Task instructions: Lines from the one holding "Click file icon of Z49.279mm_F100000mm.exr" through the end of the entries, inclusive, form the whole output; reproduce them exactly and omit pictures.

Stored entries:
##########

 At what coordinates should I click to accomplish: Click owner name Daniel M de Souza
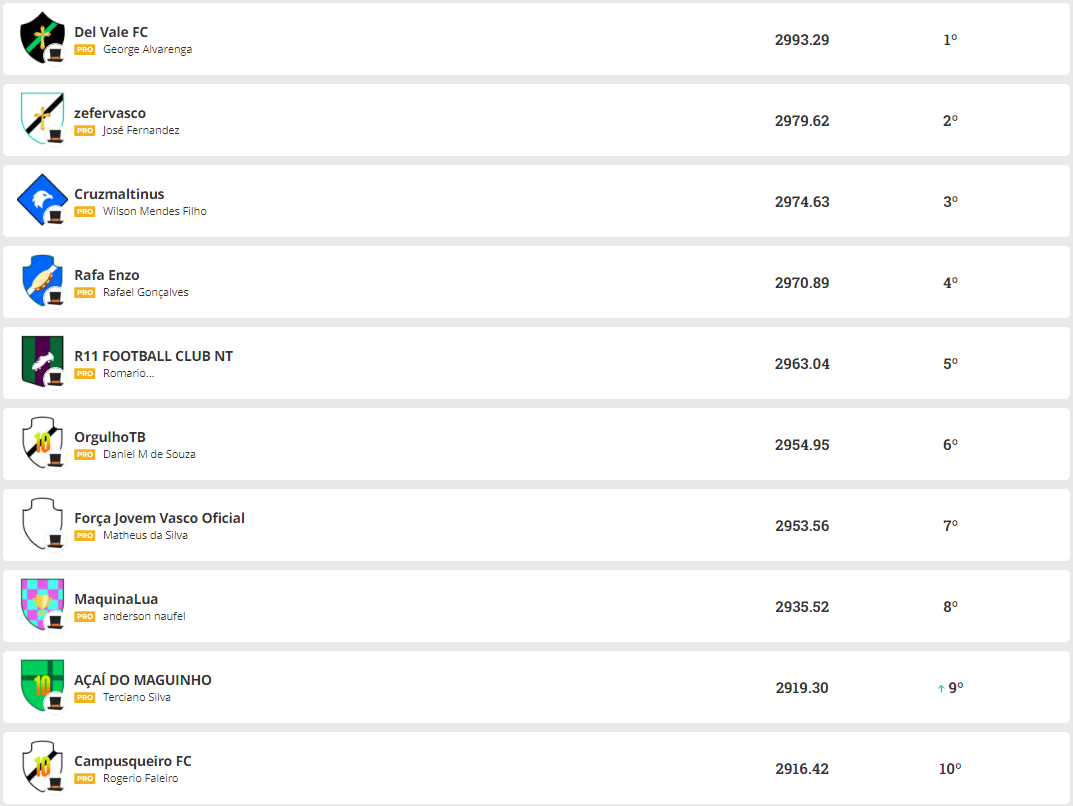149,454
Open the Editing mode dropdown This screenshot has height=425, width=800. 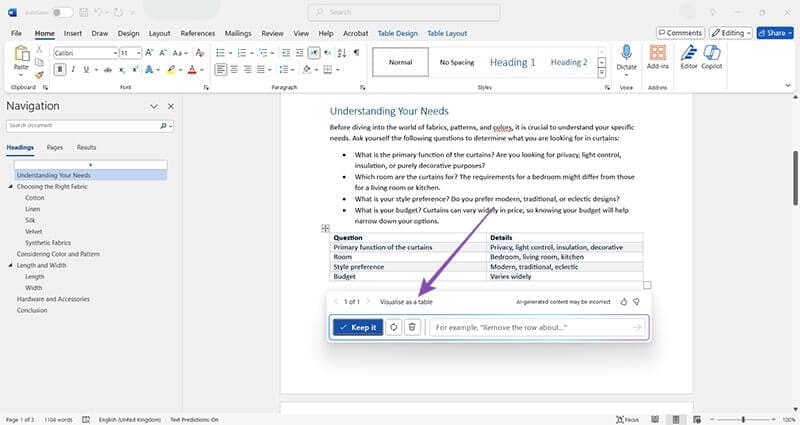732,32
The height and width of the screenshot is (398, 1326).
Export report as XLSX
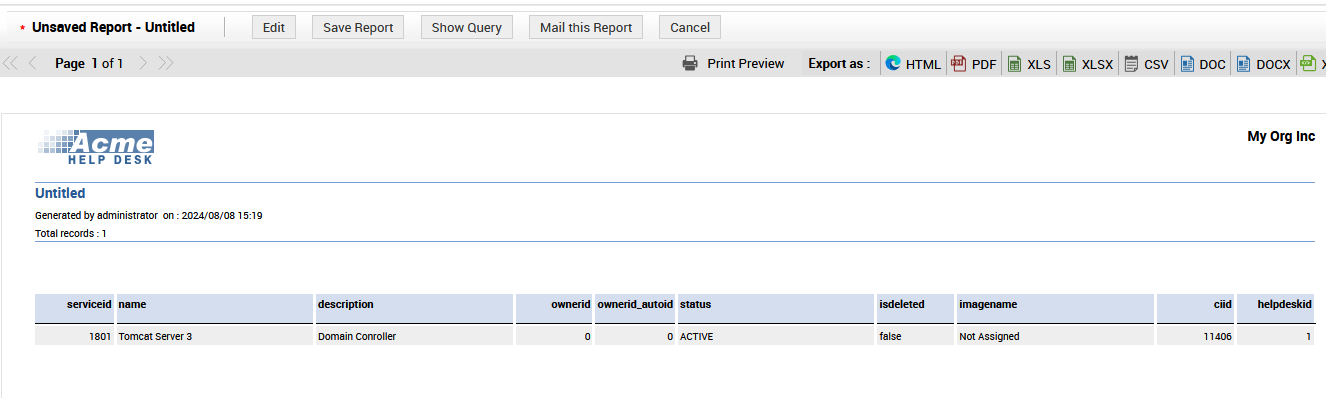click(x=1087, y=63)
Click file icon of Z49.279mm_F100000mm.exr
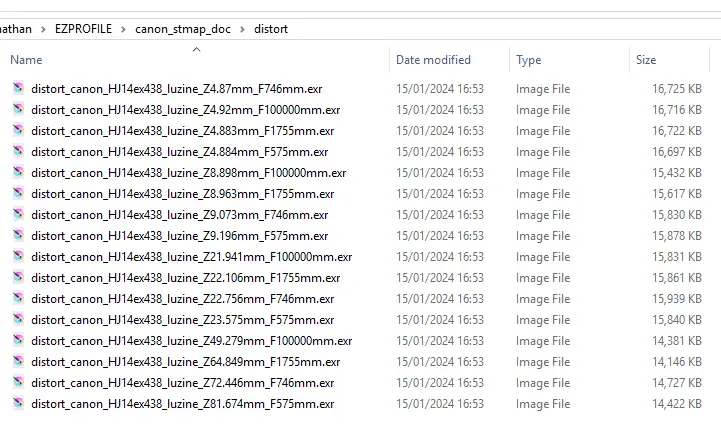The height and width of the screenshot is (433, 721). (x=19, y=341)
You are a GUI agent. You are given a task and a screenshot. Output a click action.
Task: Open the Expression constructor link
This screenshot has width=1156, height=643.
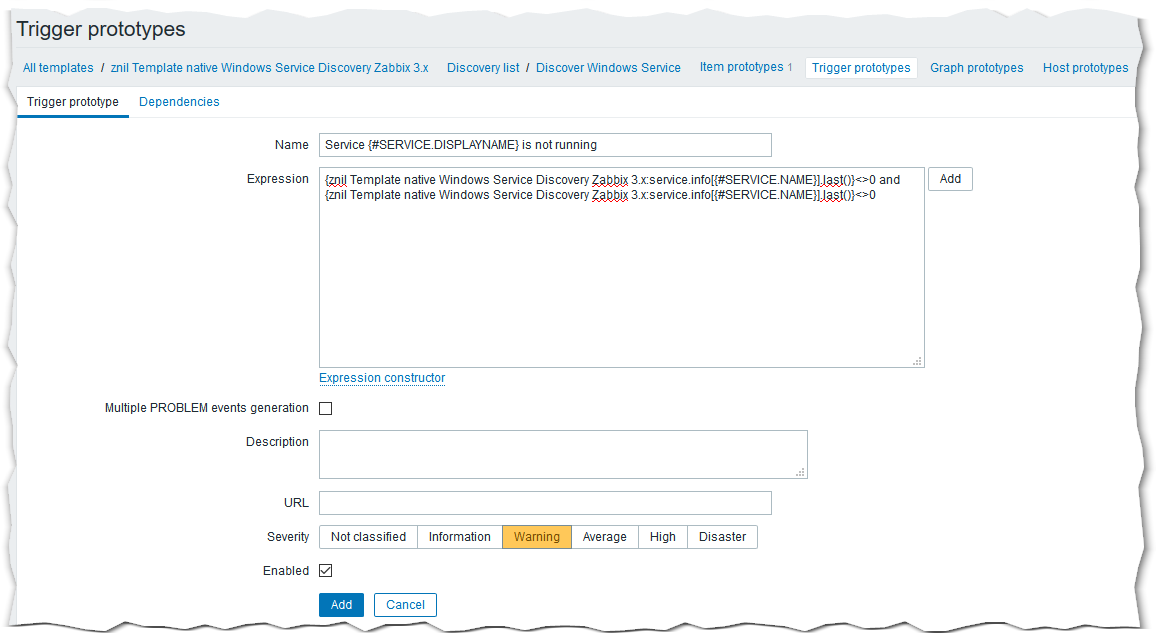pos(382,378)
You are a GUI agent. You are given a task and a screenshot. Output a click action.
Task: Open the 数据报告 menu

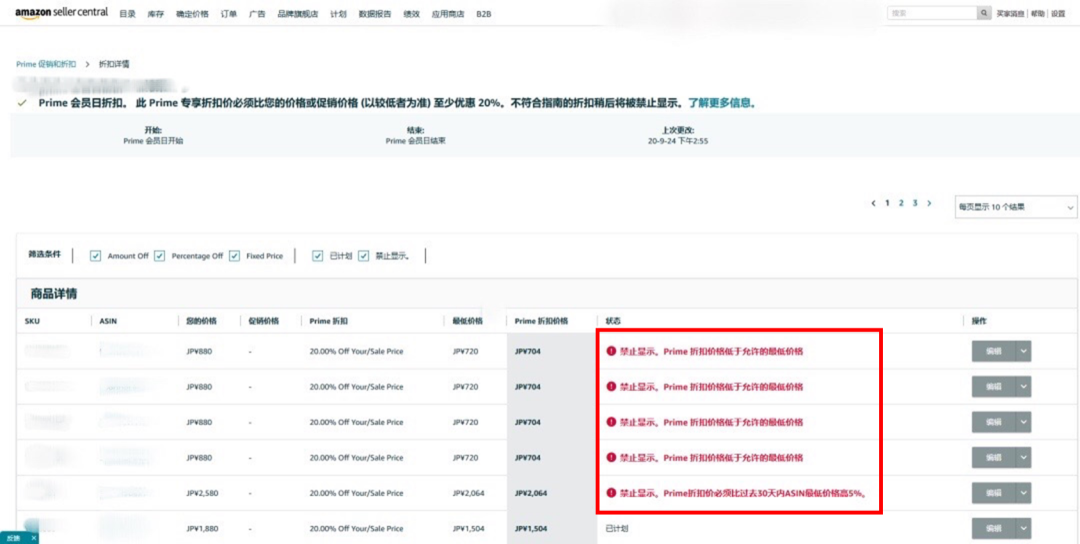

##########

Exercise solution:
Click file icon of Z49.279mm_F100000mm.exr
The height and width of the screenshot is (433, 721). (x=19, y=341)
You are a GUI agent. You are given a task and a screenshot. Output a click action.
Task: Open the Expression constructor link
This screenshot has width=1156, height=643.
pos(382,378)
You are a GUI agent. You are given a task and a screenshot. Output a click action.
Task: Open the 数据报告 menu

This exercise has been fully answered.